Data records:
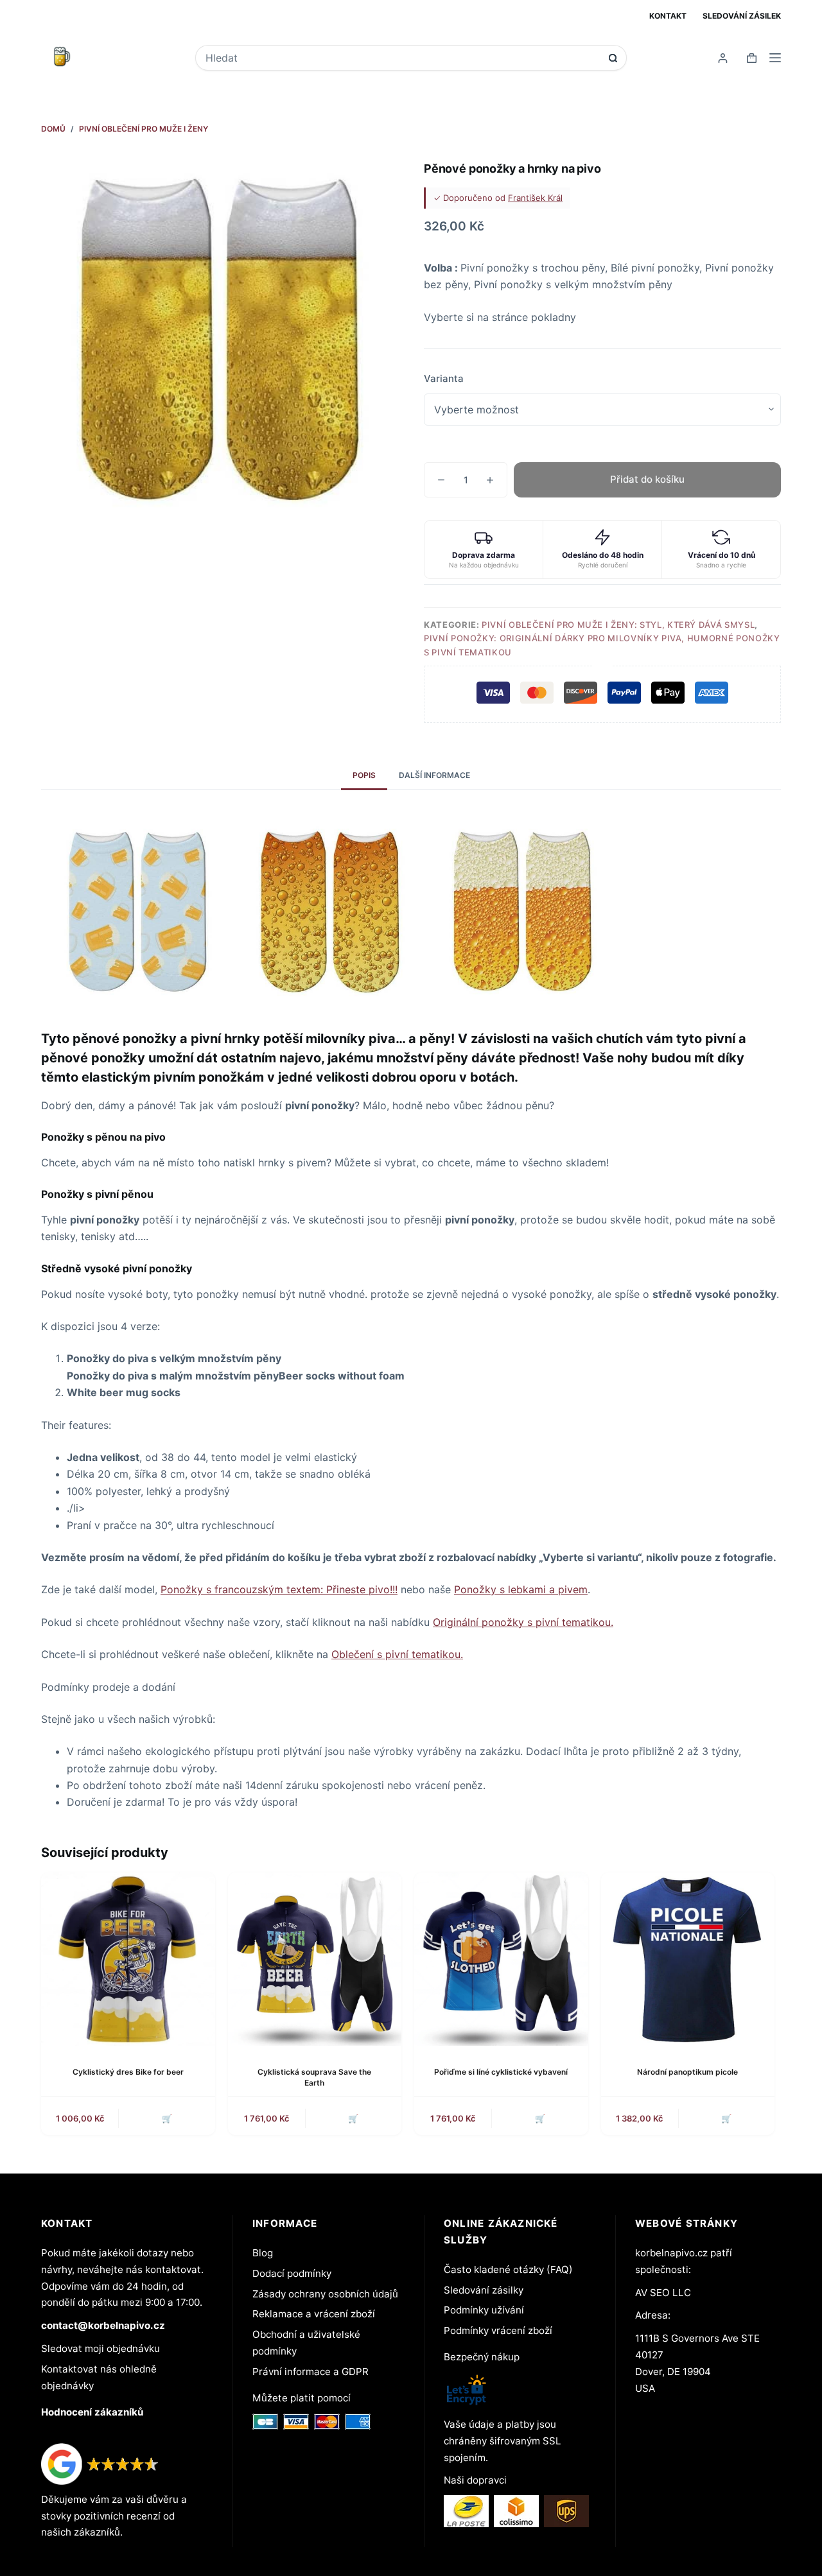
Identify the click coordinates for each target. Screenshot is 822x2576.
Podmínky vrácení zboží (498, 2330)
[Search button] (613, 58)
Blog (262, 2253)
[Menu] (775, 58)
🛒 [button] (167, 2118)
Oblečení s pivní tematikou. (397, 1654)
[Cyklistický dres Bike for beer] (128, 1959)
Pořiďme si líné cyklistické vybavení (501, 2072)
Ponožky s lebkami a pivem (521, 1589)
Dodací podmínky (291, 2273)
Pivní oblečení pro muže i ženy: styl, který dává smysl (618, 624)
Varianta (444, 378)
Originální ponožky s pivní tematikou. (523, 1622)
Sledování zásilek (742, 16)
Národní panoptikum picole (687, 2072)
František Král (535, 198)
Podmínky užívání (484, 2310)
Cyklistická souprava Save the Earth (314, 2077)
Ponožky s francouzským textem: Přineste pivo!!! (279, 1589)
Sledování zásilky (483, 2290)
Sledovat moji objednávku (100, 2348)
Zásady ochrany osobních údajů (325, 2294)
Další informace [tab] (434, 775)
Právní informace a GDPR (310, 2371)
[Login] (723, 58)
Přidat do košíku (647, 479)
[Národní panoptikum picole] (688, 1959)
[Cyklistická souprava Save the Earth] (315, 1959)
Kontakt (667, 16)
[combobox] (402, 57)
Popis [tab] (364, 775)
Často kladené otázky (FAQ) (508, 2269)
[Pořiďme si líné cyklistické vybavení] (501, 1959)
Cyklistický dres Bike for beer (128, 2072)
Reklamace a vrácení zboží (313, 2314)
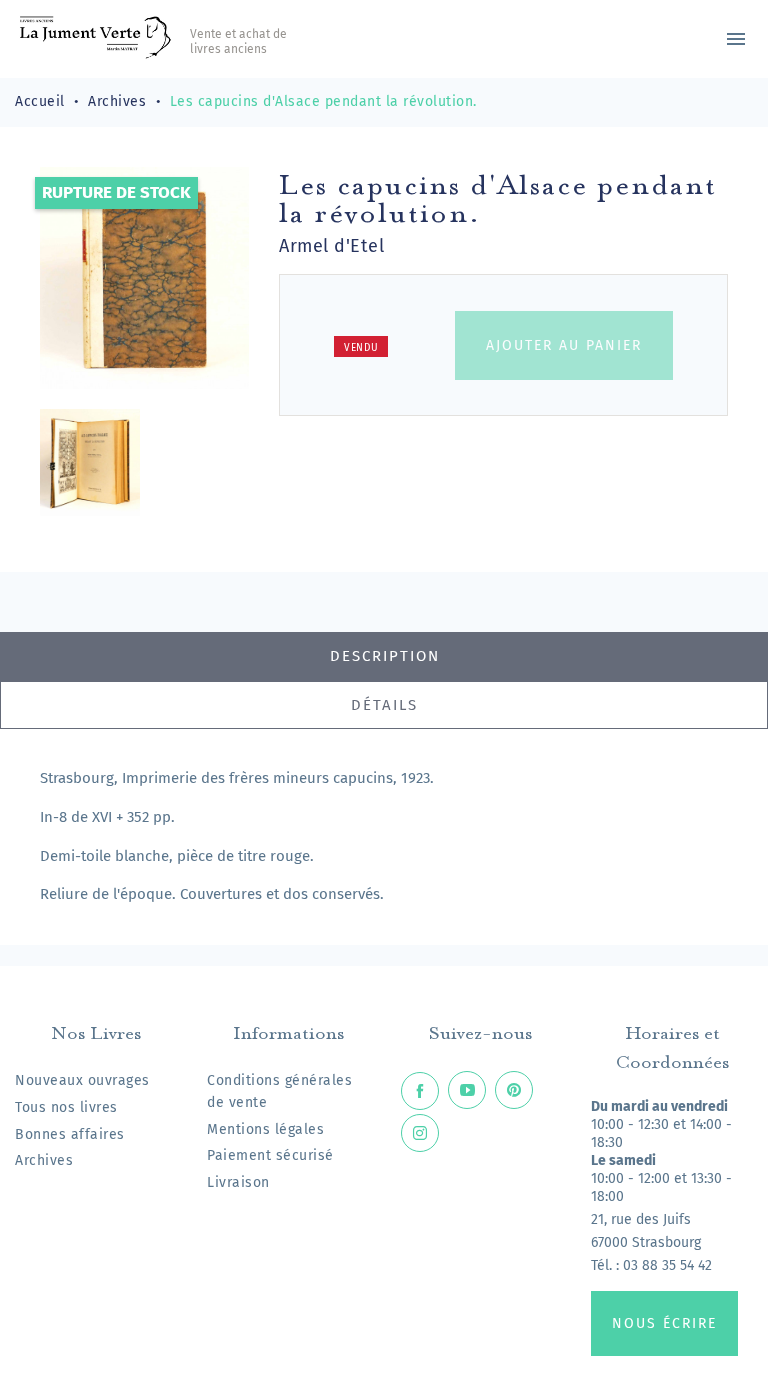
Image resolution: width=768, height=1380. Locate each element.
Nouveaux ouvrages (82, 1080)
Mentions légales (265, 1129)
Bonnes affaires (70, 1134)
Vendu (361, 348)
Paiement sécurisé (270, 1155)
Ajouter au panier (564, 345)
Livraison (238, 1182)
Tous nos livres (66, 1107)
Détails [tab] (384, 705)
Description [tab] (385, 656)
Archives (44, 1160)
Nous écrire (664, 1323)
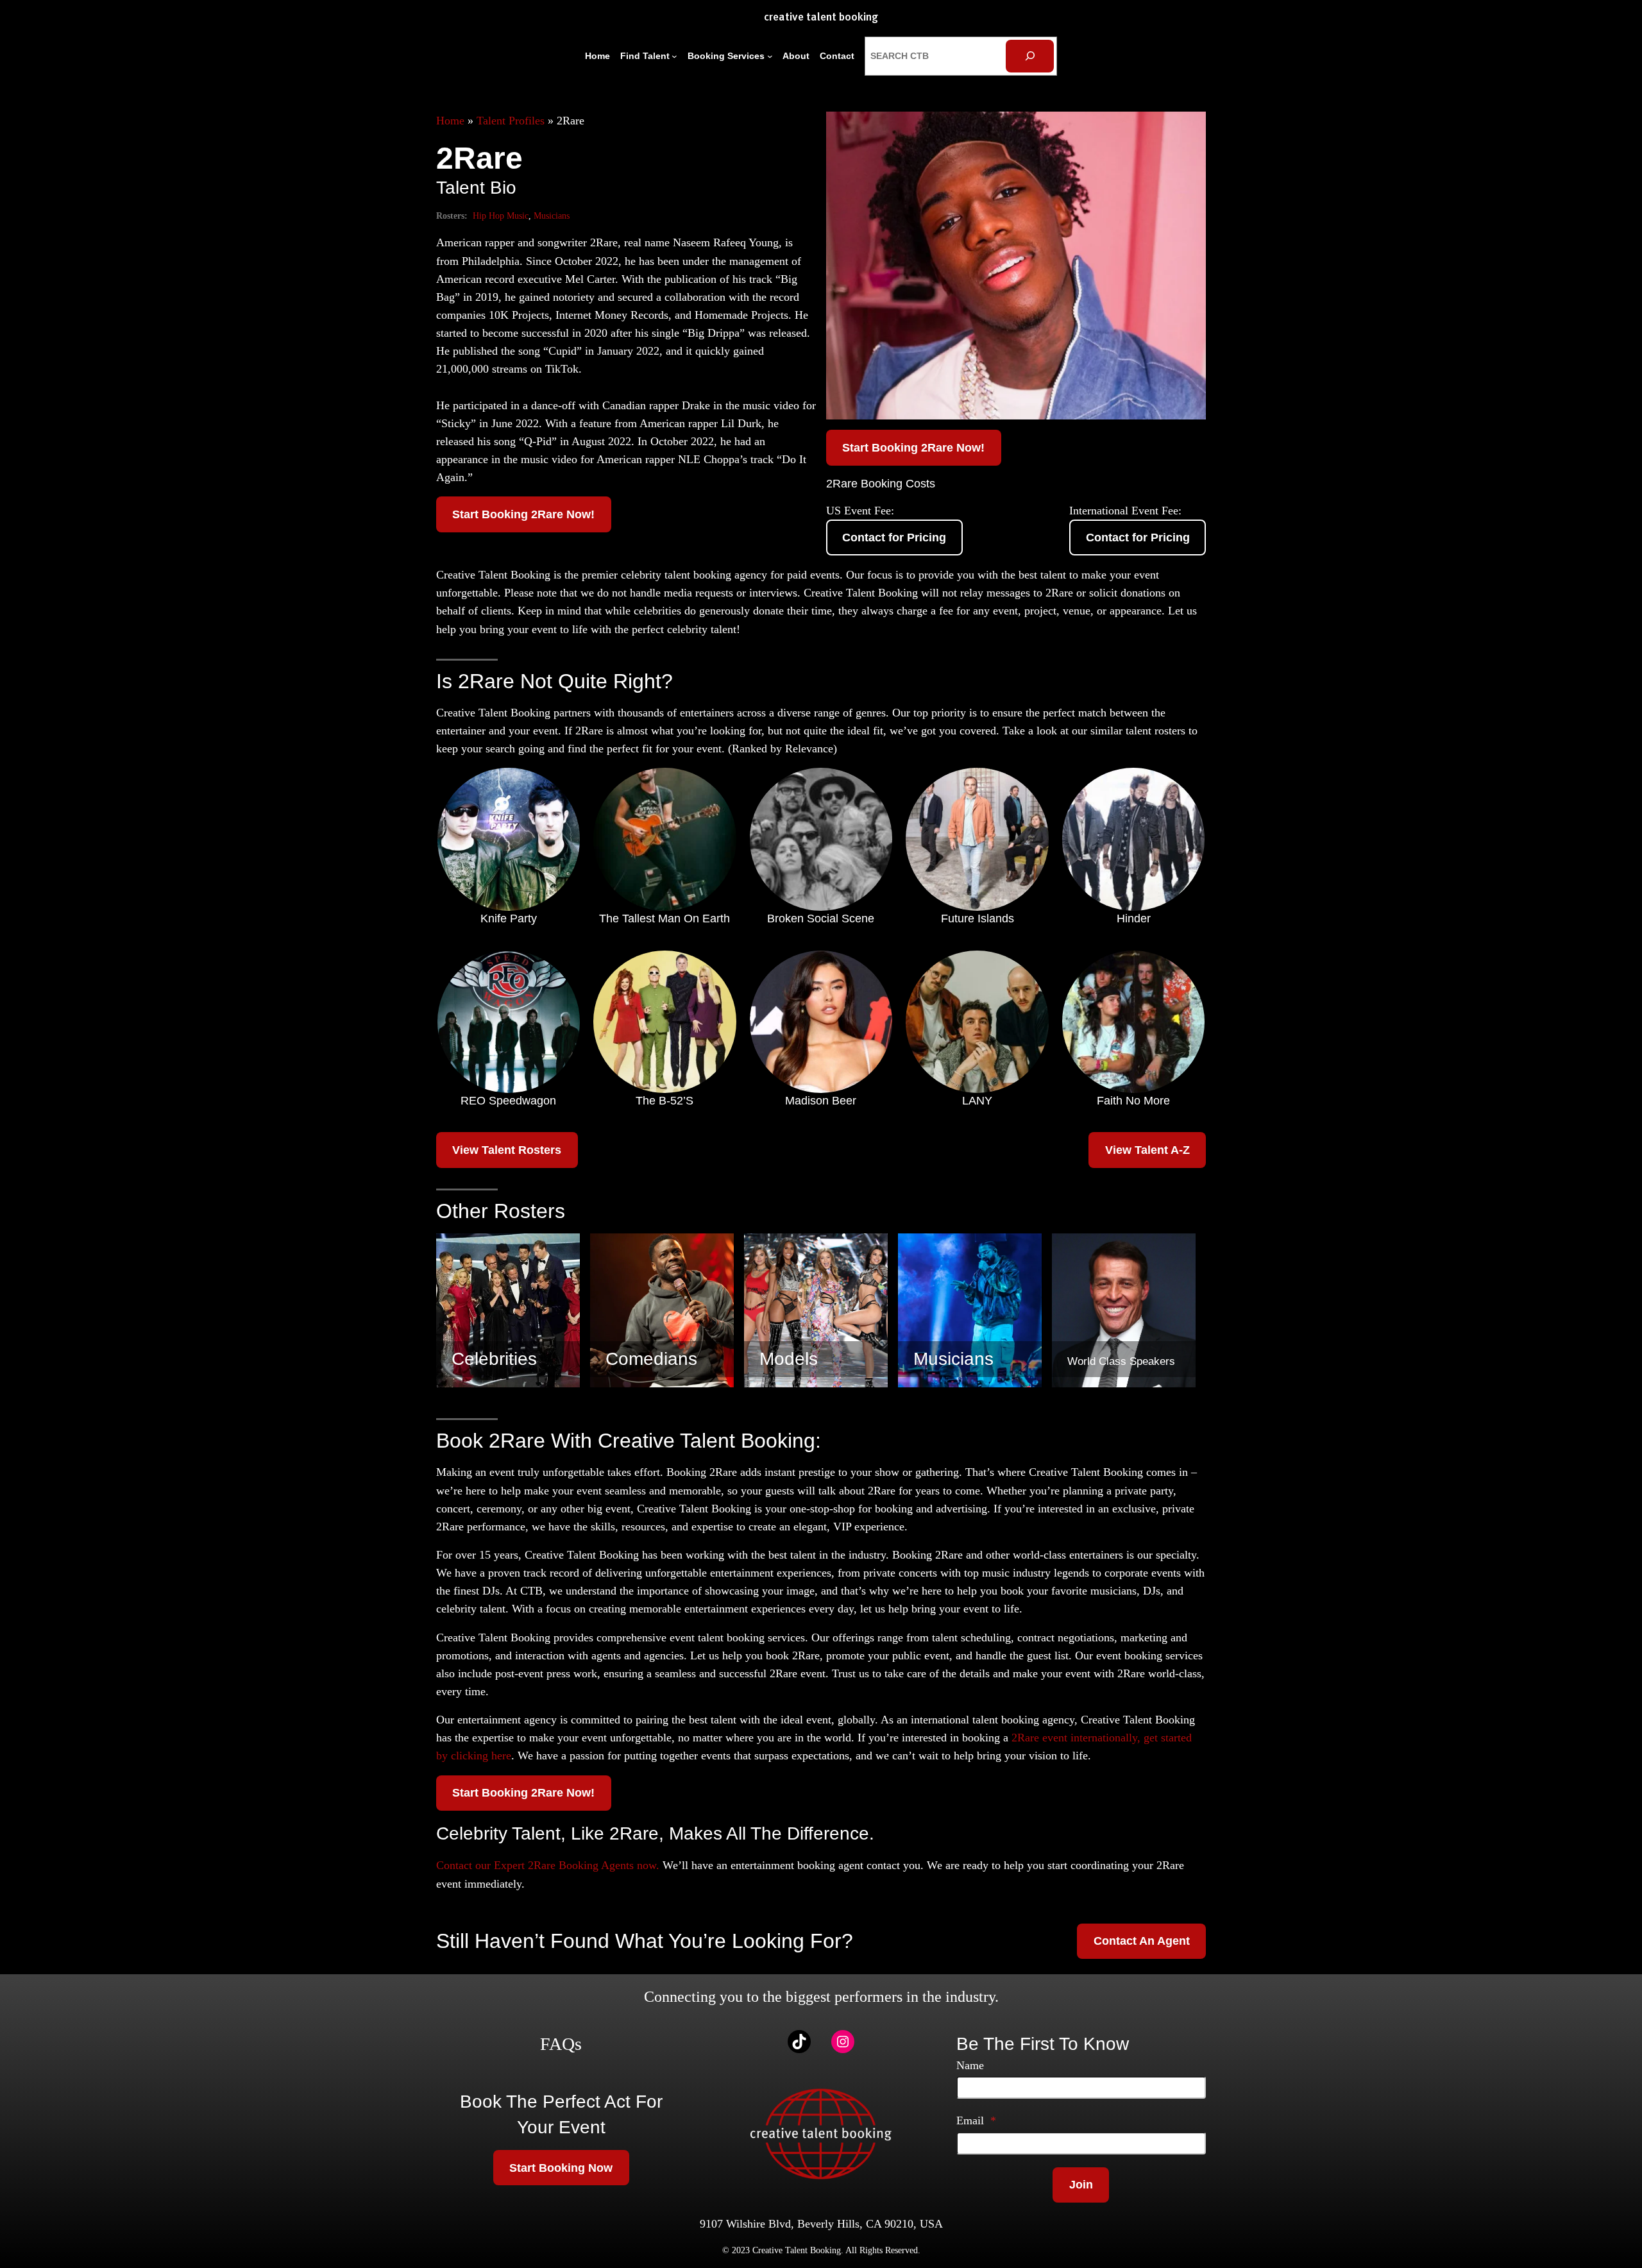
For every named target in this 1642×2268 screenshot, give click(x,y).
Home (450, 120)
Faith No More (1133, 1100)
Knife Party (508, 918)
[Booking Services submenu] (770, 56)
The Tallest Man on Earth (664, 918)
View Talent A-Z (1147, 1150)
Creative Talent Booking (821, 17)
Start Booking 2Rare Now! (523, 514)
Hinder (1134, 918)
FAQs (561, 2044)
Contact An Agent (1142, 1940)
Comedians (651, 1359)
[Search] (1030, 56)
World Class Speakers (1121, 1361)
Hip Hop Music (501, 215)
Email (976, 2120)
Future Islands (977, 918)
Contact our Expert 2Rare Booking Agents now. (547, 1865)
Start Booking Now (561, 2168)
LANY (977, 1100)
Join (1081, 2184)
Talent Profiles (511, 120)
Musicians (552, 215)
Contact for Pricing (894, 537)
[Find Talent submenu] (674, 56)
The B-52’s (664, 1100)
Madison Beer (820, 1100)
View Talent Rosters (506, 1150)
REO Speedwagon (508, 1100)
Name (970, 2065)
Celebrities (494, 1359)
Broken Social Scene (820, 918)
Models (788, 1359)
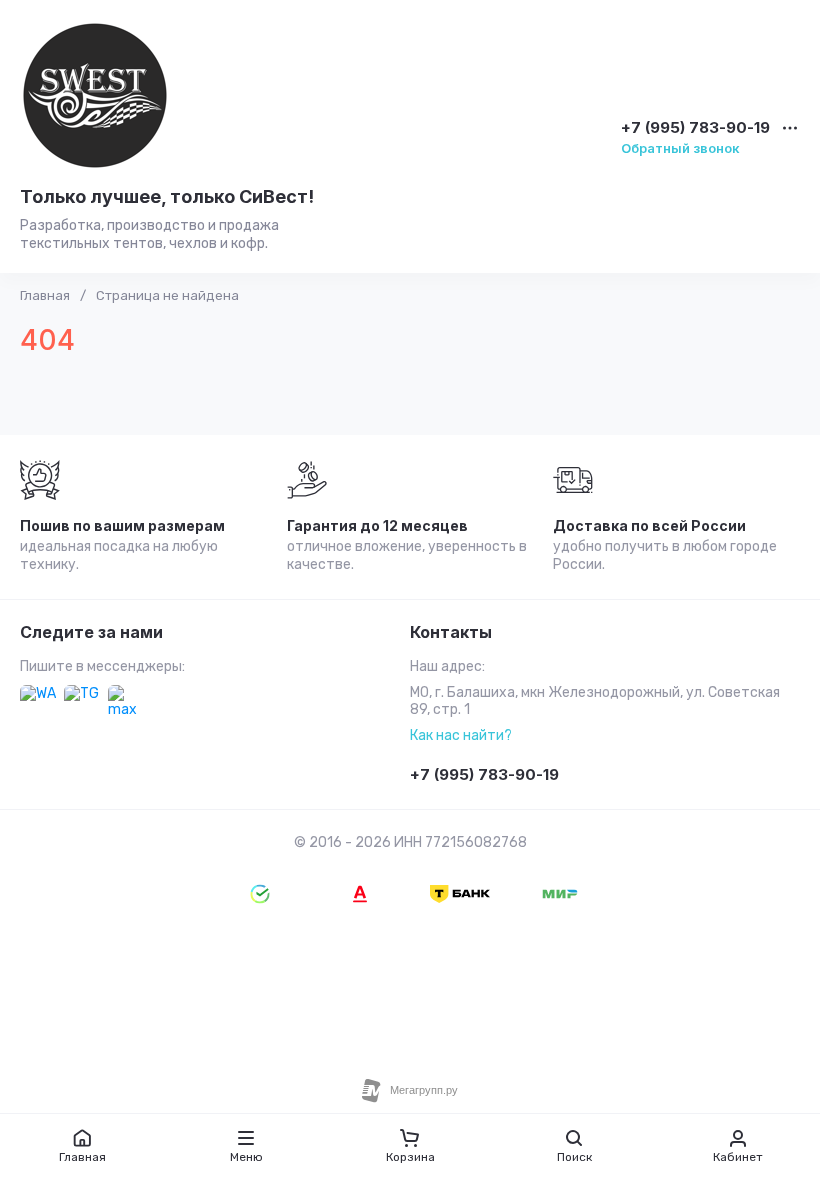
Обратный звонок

Exercise details:
Would you copy out exactly the lines above that start at the one containing "View Talent A-Z (1147, 1150)" and end at the one containing "Future Islands (977, 918)", inclusive?

Written response:
View Talent A-Z (1147, 1150)
Creative Talent Booking (821, 17)
Start Booking 2Rare Now! (523, 514)
Hinder (1134, 918)
FAQs (561, 2044)
Contact An Agent (1142, 1940)
Comedians (651, 1359)
[Search] (1030, 56)
World Class Speakers (1121, 1361)
Hip Hop Music (501, 215)
Email (976, 2120)
Future Islands (977, 918)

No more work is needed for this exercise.